Jungle Tales of Tarzan

By Burne Hogarth (Watson-Guptill Publications)
ISBN: 0-8230-2576-4

Following his return to graphic narrative with his bravura adaptation of Tarzan of the Apes (ISBN: 0-600-38689-9) Burne Hogarth produced this adaptation of the short tales that formed the novel The Jungle Tales of Tarzan. The book is a series of episodes reminiscent of Kipling’s “Just So” stories, set before the first fateful meeting with Jane and his introduction to civilisation wherein the Lord of the Jungle confronts various cognitive stages in his own development.

If that sounds dry, it’s not. Edgar Rice Burroughs was a master of populist writing and his prose crackles with energy and imagination. With this book he was showing how the Ape-man’s intellectual progress was a metaphor for Man’s social, cerebral and even spiritual growth from beast to human. He also never forgot that people love action.

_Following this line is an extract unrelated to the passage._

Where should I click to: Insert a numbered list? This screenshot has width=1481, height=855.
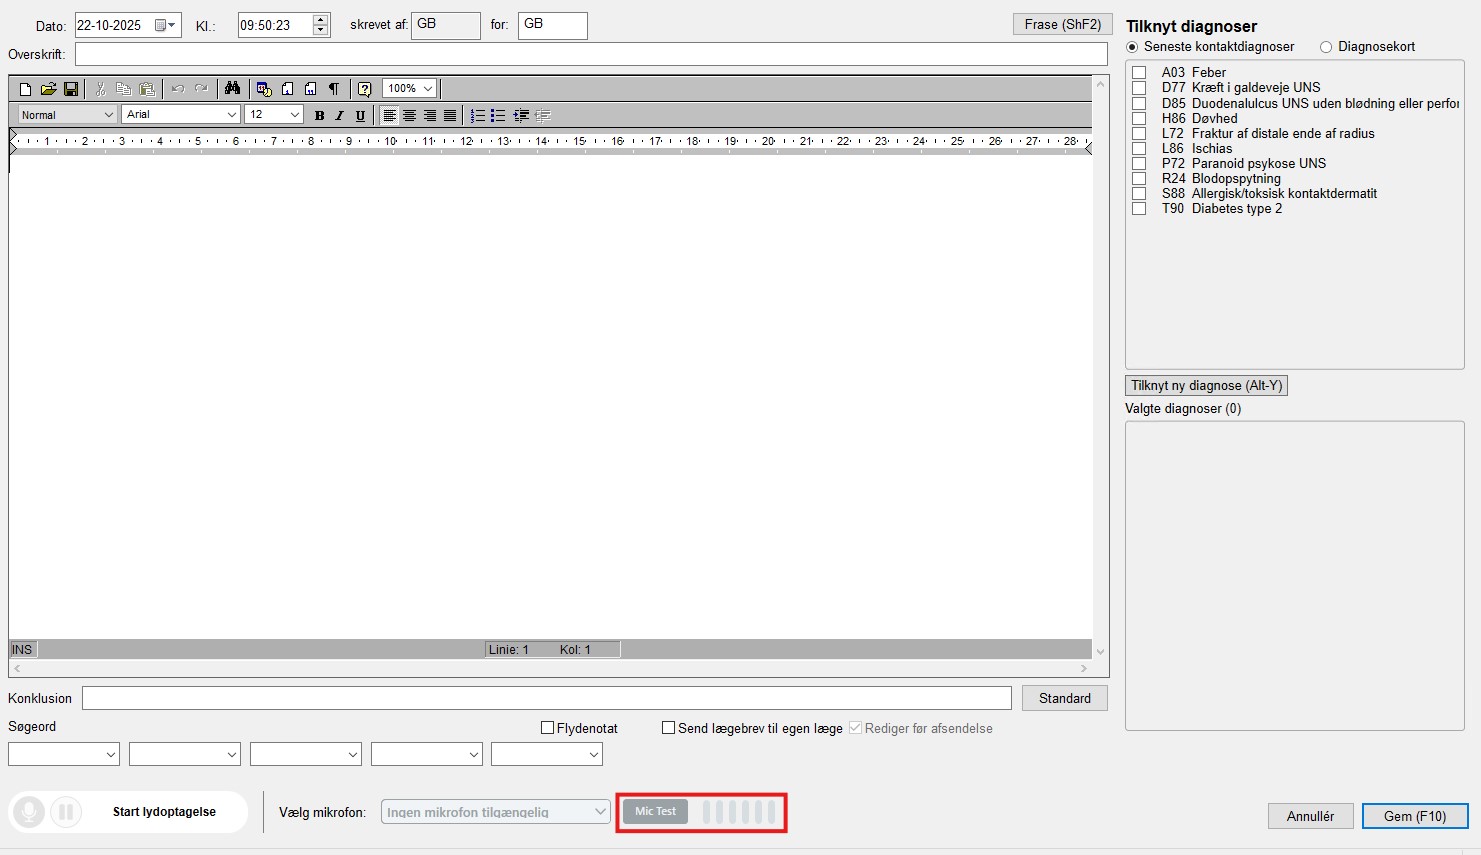(478, 115)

Hogarth was an intellectual – as the lengthy discussion of his graphic symbolism by Walter James Miller in the preface shows – and the four tales he adapted afforded him vast scope to explore the cherished perfect temple that was the Ideal Man. His flowing organic compositions are strengthened by the absence of colour, allowing the classicism of his line-work to create stark divisions of form and space that contribute to the metaphysical component of ‘Tarzan’s First Love’, ‘The Capture of Tarzan’, ‘The God of Tarzan’ and ‘The Nightmare’. But you don’t need a dictionary to enjoy this work; all you need are eyes to see and a heart to beat faster.

This is vital, violent motion, stretching, running, fighting, surging power and glory. This work needs to be back in print, if only to give comic lovers a thorough cardio-vascular work-out.